MIT’s Pentland Outlines Rules For Data And AI

There are several steps you can take using AI to ensure your data is secure. (GETTY IMAGES)

By Allison Proffitt

BOSTON—AI is data; data is AI. They’re really the same, Alex Pentland told a packed opening plenary session on the second day of the AI World Conference and Expo. “The winner is the person who has the most data. That’s probably not you, but you have friends who have data. They probably aren’t going to just give it to you; you have to figure out how to collaborate.”

Pentland directs the MIT Connection Science and Human Dynamics labs. He’s working on getting AI into the mainstream “peacefully”, he said. That is, no riots in the street, no mass unemployment, no cyber security onslaughts.

His group at MIT, sponsored by Ernst and Young, IBM, MasterCard, Orange, and others, builds pre-standards open source code—Kerberos, the network authentication protocol, for example—and tackles the big questions: How to ensure compliance, control risk, ensure privacy, and security? “Privacy is coming,” he warned, “not just in Europe and California, but everywhere.”

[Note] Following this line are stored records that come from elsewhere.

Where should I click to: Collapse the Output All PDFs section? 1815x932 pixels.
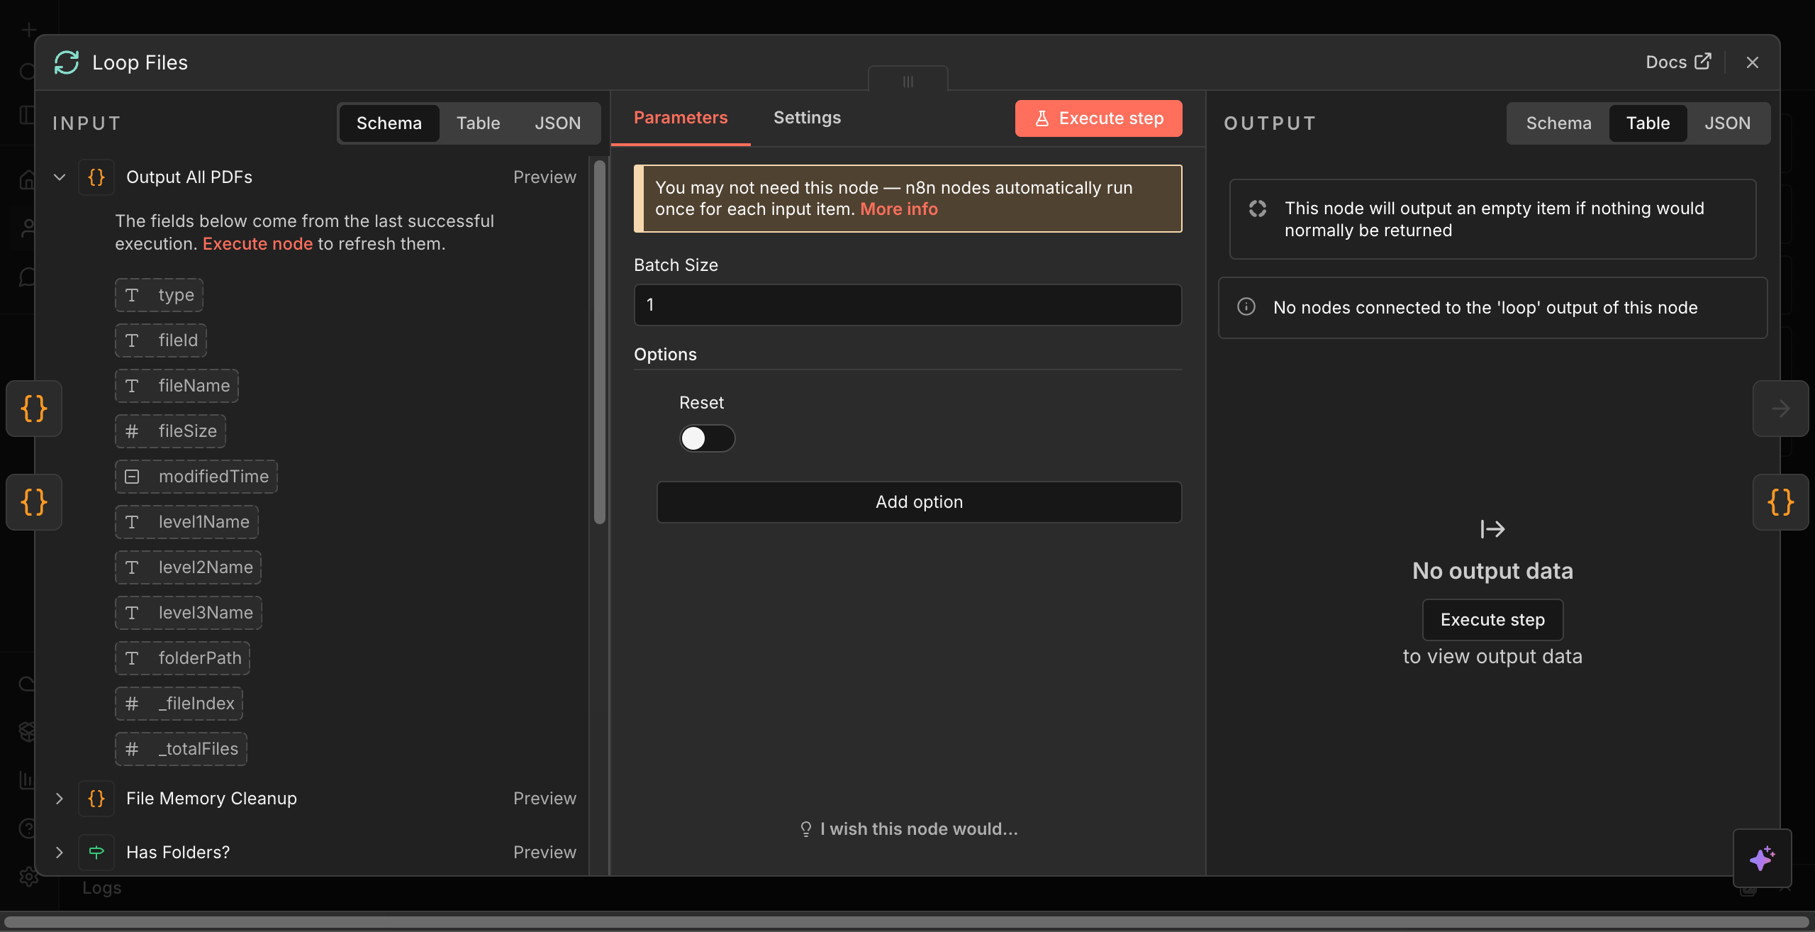pyautogui.click(x=60, y=177)
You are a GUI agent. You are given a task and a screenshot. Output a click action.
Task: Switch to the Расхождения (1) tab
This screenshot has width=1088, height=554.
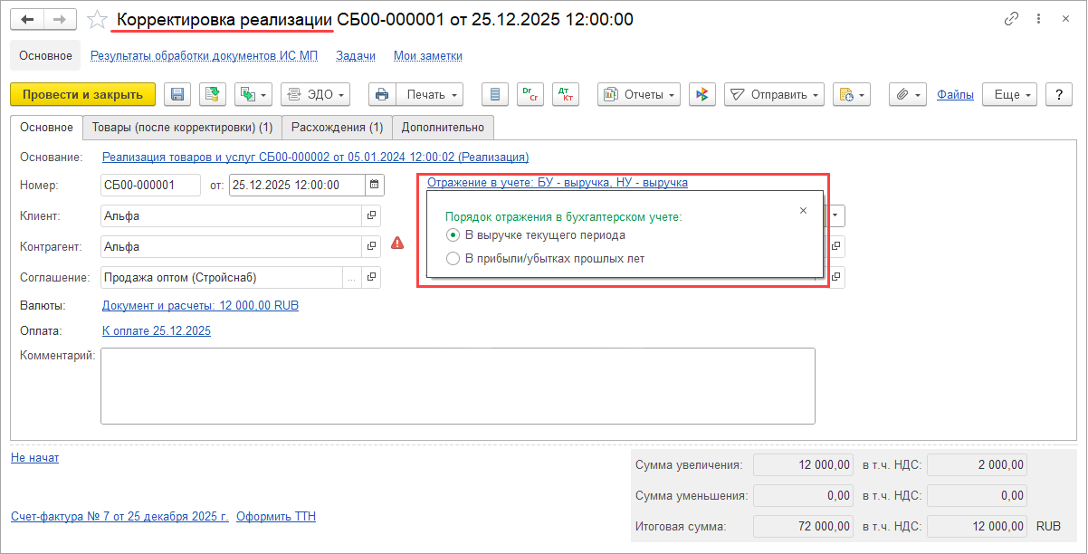(x=337, y=128)
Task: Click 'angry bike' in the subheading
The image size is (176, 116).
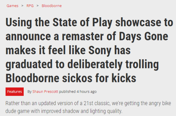Action: [160, 104]

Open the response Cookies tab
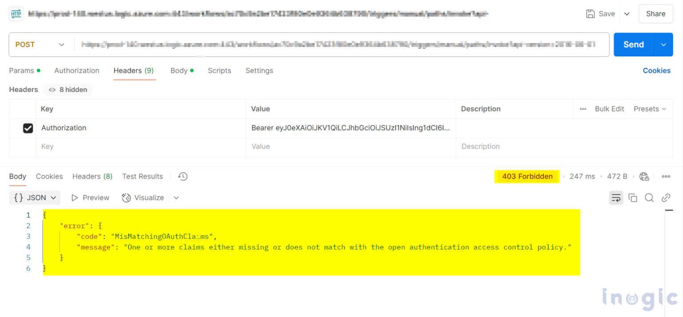click(x=49, y=176)
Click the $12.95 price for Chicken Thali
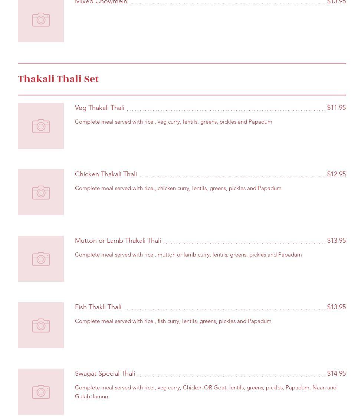Viewport: 358px width, 418px height. pos(336,174)
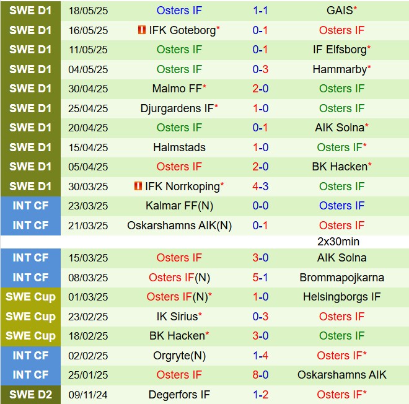Screen dimensions: 409x404
Task: Select the IF Elfsborg team name
Action: tap(339, 50)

Alex Pentland, director of the MIT Connection Science and Human Dynamics labs

Pentland minces no words when it comes to security. “If you create a data lake, you should be fired,” he said. “You’ve just told the bad guys where to find the data!” He likened the approach to a medieval army packing a castle with all the arms and resources available, surrounding the castle with a moat, “and then someone leaves the gate open.” Seventy percent of all cyber attacks happen from human error, he said. If you put all your resources in one place you are doomed.”

Instead he highlighted a few key rules for using data as efficiently and securely as possible.

First, put a communications layer over your resources—an API—and share answers, not data, he advised. It sounds expensive and difficult, but really it’s pretty simple, he said. If someone wants something from you, take their request, process it yourself, and then give them the minimum answer possible.

The approach works just as well within large corporations. Getting data from one silo to another within a large organization can be impossible. But setting up an API that delivers answers is much easier. “This is a rapid accelerator!”

In addition, he recommended blockchain for tracking and auditing all of the data interactions: what was the query, who paid for it, what were their credentials, what was returned, etc. If you do this, Pentland said, you’ll be able to detect cyber attacks much more rapidly. The key thing with cyber attacks is moving data where it shouldn’t be—transactions that shouldn’t be happening. “If you have an unalterable log of all of the transactions, you can detect things that don’t fit very, very quickly.”

In fact, audit the data continually to look for cyber attacks, policies going wrong, and to assess the performance of your AI. “One of the weak things about most AI is that it doesn’t generalize very well. So if conditions change a little bit, it may run off the rails. You have to audit it continually,” Pentland explained. “You want to have a transaction record that says what it is that your AI is doing, and is that what you intended it to do?”

Finally, Pentland said you should never decrypt data. “You’ve heard of encryption at rest and encryption in transit,” he says, “but I’m telling you something more, which is don’t ever decrypt it. The moment you do someone will steal it.”

It turns out, data doesn’t need to be decrypted to be analyzed. There are a number of techniques that operate on encrypted data directly—some of which were developed by Pentland’s team. If your data stay encrypted, you don’t need a firewall, which means you can cache the data and realize 10x to 100x improvements in performance, he said.

In addition, Pentland argued that sharing encrypted data is not the same, legally, as sharing decrypted data. He asserts that encrypted data can be removed from a country when decrypted data couldn’t. Personal data, if encrypted, can be legally shared. “This changes the whole way you think about data,” he said

MasterCard uses the principle for fraud detection, he noted. Even though MasterCard can’t see the personal details about who is doing what, it can scan encrypted data for unusual repetitions or suspicious patterns and identify fraudulent activity.

“We are helping countries and companies around the world put up these sort of systems to modernize their data systems by providing this layer that gives access to more diverse sorts of data,” Pentland said. “It’s surprisingly easy to do. Not easy! But surprisingly easy.”